+++ Supplied passage +++
Dear list,
I've been browsing the XFS archives and the FAQ and found several useful
hints on how to create the filesystem on a RAID5 for beter alignment and
mount options for better performance. I'd like to find out if the values
I found are correct (or maybe too aggressive) for my setup:
The storage is a BR1600 FC2IDE
(http://www.axus.com.tw/raid_br1600fc.htm), the 16 160GB disks are split
in two RAID5 arrays of n=7 disks each and two hot spares. The stripe
size is 128KB. According to Axus support, the data block size is 128
(stripe size) * 512bytes = 64KB.
The server is a dual Xeon 2.8GHz Dell PE4600 with 4GB RAM running RedHat
7.3 (2.4.20-28_36.rh7.3.atsmp). The purpose of the machine is to serve
files over SMB and NFS solely.
For the file system creation, this means:
Data section options:
sunit = 128KB/512bytes = 256
swidth = (n-1)*sunit = 1536
Log section options:
size = 64m
sunit = 64KB/512bytes = 128
The mkfs.xfs command will be:
mkfs.xfs -d sunit=256,swidth=1536 -l size=64m,sunit=128 -L "H1" /dev/...
+++
#### [Set exercise A]
Reproduce verbatim the rows from the line containing "At what coordinates should I click to accomplish: Open the" to the line containing "click(342, 197)".
The XFS post and the rows that follow it are unrelated material.
+++ Provided records +++
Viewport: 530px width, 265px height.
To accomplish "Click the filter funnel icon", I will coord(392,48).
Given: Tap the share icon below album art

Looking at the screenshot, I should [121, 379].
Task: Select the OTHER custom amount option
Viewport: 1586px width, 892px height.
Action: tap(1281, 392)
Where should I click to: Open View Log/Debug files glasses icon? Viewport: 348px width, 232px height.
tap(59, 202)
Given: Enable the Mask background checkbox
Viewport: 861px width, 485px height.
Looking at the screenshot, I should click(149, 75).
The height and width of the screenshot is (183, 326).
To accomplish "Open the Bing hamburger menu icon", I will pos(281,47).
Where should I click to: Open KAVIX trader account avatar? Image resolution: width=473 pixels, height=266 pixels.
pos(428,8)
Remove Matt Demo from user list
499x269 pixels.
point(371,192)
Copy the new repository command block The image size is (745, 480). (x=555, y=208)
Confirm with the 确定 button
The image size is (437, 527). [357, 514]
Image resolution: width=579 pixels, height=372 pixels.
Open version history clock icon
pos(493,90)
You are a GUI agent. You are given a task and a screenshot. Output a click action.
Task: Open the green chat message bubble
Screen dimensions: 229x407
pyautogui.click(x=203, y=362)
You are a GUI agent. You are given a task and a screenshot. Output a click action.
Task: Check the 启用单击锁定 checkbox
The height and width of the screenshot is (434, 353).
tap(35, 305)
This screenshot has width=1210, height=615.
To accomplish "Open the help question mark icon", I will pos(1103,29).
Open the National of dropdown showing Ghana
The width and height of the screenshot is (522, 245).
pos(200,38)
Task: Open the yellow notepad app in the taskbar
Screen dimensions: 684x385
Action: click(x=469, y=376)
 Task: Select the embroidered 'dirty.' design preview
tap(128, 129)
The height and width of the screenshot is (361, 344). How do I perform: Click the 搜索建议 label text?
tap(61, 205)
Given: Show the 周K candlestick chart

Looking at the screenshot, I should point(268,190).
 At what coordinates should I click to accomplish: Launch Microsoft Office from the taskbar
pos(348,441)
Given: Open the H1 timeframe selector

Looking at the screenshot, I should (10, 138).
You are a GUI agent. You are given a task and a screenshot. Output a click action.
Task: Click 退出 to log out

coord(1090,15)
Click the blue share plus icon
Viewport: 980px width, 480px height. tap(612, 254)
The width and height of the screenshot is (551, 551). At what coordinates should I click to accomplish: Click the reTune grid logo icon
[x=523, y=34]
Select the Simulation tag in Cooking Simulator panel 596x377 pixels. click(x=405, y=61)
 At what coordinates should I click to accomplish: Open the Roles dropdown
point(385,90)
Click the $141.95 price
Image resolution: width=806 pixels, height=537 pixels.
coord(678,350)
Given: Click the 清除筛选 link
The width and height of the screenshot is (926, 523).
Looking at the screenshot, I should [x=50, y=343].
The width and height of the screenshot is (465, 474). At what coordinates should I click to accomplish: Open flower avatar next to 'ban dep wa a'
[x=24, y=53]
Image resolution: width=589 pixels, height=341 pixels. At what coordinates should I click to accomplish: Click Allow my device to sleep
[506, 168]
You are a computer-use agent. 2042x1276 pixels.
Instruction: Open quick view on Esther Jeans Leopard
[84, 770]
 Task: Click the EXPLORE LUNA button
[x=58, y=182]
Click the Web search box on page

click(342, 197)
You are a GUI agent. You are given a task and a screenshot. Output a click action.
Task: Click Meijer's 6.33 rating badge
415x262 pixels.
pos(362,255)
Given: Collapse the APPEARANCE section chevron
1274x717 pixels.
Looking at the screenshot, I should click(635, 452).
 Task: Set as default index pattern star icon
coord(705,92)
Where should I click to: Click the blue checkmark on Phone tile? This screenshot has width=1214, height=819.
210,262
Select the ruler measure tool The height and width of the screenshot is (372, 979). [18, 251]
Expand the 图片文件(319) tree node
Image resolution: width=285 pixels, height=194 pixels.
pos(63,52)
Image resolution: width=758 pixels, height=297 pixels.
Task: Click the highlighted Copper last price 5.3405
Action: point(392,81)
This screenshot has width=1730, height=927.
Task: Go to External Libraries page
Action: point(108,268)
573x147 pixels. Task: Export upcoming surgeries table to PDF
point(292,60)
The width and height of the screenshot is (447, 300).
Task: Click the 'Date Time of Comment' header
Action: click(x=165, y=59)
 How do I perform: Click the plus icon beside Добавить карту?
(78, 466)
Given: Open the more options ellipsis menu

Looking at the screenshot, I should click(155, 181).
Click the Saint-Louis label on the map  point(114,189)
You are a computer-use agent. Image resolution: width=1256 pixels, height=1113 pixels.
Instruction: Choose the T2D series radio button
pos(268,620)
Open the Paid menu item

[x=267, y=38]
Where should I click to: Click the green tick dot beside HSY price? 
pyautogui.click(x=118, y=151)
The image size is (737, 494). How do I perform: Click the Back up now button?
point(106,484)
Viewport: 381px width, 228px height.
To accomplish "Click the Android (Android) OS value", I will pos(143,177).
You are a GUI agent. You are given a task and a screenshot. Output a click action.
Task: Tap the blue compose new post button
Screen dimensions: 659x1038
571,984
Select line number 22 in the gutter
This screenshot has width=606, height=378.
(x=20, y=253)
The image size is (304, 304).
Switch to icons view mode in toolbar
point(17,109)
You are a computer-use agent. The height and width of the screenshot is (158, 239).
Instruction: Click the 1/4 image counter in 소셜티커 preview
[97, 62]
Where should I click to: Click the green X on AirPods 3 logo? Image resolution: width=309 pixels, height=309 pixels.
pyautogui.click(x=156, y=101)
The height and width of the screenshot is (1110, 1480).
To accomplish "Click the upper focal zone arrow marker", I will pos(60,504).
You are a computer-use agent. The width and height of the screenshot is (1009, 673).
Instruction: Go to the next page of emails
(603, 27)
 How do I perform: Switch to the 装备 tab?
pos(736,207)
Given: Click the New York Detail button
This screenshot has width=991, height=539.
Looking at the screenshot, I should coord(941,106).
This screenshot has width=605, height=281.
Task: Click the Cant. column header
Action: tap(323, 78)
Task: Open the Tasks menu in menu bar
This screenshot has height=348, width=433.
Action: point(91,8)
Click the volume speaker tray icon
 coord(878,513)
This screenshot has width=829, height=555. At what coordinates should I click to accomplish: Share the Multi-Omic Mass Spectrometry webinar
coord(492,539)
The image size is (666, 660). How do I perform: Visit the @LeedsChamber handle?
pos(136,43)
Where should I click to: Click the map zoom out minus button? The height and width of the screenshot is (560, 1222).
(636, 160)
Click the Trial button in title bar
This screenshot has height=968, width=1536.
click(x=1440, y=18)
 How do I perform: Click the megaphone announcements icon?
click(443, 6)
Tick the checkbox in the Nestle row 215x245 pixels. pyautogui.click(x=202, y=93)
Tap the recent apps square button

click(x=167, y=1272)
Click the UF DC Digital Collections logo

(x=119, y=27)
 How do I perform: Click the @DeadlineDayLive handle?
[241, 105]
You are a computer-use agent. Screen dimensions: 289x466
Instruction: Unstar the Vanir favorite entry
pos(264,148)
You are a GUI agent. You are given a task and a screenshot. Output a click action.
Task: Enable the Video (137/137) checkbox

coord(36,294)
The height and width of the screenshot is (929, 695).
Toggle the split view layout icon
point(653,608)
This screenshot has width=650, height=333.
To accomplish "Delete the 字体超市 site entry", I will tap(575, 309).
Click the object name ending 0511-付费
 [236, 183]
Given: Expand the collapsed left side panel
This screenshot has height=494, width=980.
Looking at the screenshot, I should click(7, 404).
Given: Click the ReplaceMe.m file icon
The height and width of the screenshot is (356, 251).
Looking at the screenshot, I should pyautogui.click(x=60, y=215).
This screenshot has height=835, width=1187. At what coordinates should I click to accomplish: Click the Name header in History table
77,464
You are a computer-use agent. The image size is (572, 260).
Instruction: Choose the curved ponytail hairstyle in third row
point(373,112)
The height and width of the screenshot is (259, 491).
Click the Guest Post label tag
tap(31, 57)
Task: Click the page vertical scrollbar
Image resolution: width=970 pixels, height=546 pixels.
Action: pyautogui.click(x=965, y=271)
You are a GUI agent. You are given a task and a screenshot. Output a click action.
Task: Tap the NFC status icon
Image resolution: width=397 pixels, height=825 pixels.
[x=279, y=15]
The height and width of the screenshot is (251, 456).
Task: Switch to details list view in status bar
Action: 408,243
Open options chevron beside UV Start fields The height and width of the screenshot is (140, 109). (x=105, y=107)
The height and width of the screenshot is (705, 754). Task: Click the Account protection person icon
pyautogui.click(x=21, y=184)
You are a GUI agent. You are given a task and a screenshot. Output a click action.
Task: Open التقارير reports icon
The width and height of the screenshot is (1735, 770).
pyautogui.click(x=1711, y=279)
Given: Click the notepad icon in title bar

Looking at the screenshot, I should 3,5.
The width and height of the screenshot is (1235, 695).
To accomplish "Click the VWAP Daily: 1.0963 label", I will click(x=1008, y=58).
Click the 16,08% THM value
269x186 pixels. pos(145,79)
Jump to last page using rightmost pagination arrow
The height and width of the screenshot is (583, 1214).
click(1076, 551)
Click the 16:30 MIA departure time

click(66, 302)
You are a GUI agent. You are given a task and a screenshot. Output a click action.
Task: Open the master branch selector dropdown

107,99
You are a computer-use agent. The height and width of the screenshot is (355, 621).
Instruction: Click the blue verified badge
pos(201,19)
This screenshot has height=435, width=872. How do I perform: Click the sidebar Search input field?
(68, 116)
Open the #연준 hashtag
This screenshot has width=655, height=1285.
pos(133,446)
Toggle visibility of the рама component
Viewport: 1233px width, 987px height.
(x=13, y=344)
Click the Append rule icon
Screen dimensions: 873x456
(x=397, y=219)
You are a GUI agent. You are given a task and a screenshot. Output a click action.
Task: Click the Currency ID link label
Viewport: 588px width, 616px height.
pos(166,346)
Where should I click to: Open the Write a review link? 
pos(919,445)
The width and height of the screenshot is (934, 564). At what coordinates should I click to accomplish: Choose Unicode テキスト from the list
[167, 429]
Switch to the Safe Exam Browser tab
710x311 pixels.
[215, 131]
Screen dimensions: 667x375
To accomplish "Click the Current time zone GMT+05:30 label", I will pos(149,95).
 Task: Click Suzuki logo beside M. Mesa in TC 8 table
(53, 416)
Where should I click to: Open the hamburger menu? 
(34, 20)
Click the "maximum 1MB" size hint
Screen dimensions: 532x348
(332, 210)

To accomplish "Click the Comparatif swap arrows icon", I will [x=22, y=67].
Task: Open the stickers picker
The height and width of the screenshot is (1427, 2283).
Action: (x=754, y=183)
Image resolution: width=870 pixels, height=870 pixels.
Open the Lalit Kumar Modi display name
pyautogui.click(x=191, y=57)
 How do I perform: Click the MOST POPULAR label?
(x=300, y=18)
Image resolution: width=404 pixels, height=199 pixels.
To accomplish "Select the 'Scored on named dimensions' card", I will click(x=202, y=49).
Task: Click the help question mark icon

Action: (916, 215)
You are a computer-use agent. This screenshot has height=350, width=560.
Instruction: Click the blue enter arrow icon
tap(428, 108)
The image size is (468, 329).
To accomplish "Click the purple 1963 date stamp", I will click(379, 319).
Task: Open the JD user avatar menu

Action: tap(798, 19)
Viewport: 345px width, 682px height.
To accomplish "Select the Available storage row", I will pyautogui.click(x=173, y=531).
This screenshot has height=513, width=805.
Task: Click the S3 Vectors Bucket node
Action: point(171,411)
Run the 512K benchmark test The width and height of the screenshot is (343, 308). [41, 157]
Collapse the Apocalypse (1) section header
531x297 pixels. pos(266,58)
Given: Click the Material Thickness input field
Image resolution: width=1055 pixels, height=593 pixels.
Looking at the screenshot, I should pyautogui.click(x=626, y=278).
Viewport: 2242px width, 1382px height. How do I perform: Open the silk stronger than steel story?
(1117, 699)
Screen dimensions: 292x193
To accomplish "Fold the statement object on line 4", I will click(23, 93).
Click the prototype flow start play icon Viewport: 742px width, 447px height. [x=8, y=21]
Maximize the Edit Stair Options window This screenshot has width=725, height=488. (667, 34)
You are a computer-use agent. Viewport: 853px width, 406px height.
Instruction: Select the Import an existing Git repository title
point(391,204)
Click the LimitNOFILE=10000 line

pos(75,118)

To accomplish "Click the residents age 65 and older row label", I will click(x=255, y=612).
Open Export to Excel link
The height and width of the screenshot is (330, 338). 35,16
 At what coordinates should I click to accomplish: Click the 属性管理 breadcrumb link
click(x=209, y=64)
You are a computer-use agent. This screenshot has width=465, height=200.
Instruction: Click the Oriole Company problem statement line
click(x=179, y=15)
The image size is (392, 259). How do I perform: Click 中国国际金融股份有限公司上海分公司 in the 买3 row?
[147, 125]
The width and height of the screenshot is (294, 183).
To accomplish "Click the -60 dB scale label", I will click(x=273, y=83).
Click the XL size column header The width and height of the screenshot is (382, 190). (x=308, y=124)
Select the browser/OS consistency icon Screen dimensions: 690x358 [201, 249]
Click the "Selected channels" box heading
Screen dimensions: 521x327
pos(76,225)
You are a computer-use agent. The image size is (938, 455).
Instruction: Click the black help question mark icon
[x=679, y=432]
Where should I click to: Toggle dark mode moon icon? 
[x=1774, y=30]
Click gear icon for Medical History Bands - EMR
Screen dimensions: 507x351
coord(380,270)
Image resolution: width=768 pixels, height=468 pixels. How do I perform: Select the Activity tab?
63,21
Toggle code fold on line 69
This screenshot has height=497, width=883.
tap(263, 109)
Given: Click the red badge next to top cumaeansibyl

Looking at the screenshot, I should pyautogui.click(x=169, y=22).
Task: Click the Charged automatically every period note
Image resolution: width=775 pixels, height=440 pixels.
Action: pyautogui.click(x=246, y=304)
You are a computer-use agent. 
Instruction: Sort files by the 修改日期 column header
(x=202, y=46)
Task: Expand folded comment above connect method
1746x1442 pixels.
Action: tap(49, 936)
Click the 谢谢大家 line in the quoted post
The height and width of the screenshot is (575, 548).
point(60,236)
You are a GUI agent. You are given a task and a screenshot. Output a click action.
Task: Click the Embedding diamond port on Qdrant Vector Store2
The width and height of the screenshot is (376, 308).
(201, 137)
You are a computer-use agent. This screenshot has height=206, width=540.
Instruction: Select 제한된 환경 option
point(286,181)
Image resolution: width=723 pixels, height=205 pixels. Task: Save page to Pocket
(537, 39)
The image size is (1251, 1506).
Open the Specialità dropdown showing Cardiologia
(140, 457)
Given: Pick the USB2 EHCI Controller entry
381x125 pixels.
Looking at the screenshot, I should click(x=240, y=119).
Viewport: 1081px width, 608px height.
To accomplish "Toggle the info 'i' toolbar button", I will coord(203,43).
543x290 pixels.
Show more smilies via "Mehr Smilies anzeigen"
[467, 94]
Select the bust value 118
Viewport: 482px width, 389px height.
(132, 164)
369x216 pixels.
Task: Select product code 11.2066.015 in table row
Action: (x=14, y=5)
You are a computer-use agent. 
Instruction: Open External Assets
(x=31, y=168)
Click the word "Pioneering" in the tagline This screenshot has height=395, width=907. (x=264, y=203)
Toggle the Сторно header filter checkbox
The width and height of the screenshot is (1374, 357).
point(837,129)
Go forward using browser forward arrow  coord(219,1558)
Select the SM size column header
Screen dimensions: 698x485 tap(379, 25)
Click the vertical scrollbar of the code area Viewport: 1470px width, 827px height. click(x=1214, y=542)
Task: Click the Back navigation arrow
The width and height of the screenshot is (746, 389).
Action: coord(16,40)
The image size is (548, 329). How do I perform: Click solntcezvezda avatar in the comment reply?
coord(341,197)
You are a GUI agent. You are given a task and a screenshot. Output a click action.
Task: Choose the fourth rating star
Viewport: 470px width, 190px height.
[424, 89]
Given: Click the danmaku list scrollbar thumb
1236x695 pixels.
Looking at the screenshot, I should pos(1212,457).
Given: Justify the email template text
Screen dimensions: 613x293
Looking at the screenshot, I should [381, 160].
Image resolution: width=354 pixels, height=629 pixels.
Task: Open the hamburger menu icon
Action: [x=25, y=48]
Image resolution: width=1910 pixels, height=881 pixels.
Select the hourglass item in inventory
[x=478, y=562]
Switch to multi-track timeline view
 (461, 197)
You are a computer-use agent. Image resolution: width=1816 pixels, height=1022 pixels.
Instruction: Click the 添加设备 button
+++
#### [Set exercise B]
Restate the XFS post from "The server is" to "and NFS solely.", substituting "AFP" for "SMB".

#### [Complete answer A]
 At what coordinates should I click to accomplish: Open the Roles dropdown
point(385,90)
Click the $141.95 price
Image resolution: width=806 pixels, height=537 pixels.
coord(678,350)
Given: Click the 清除筛选 link
The width and height of the screenshot is (926, 523).
Looking at the screenshot, I should [x=50, y=343].
The width and height of the screenshot is (465, 474). At what coordinates should I click to accomplish: Open flower avatar next to 'ban dep wa a'
[x=24, y=53]
Image resolution: width=589 pixels, height=341 pixels. At what coordinates should I click to accomplish: Click Allow my device to sleep
[506, 168]
You are a computer-use agent. 2042x1276 pixels.
Instruction: Open quick view on Esther Jeans Leopard
[84, 770]
 Task: Click the EXPLORE LUNA button
[x=58, y=182]
Click the Web search box on page

click(342, 197)

#### [Complete answer B]
The server is a dual Xeon 2.8GHz Dell PE4600 with 4GB RAM running RedHat
7.3 (2.4.20-28_36.rh7.3.atsmp). The purpose of the machine is to serve
files over AFP and NFS solely.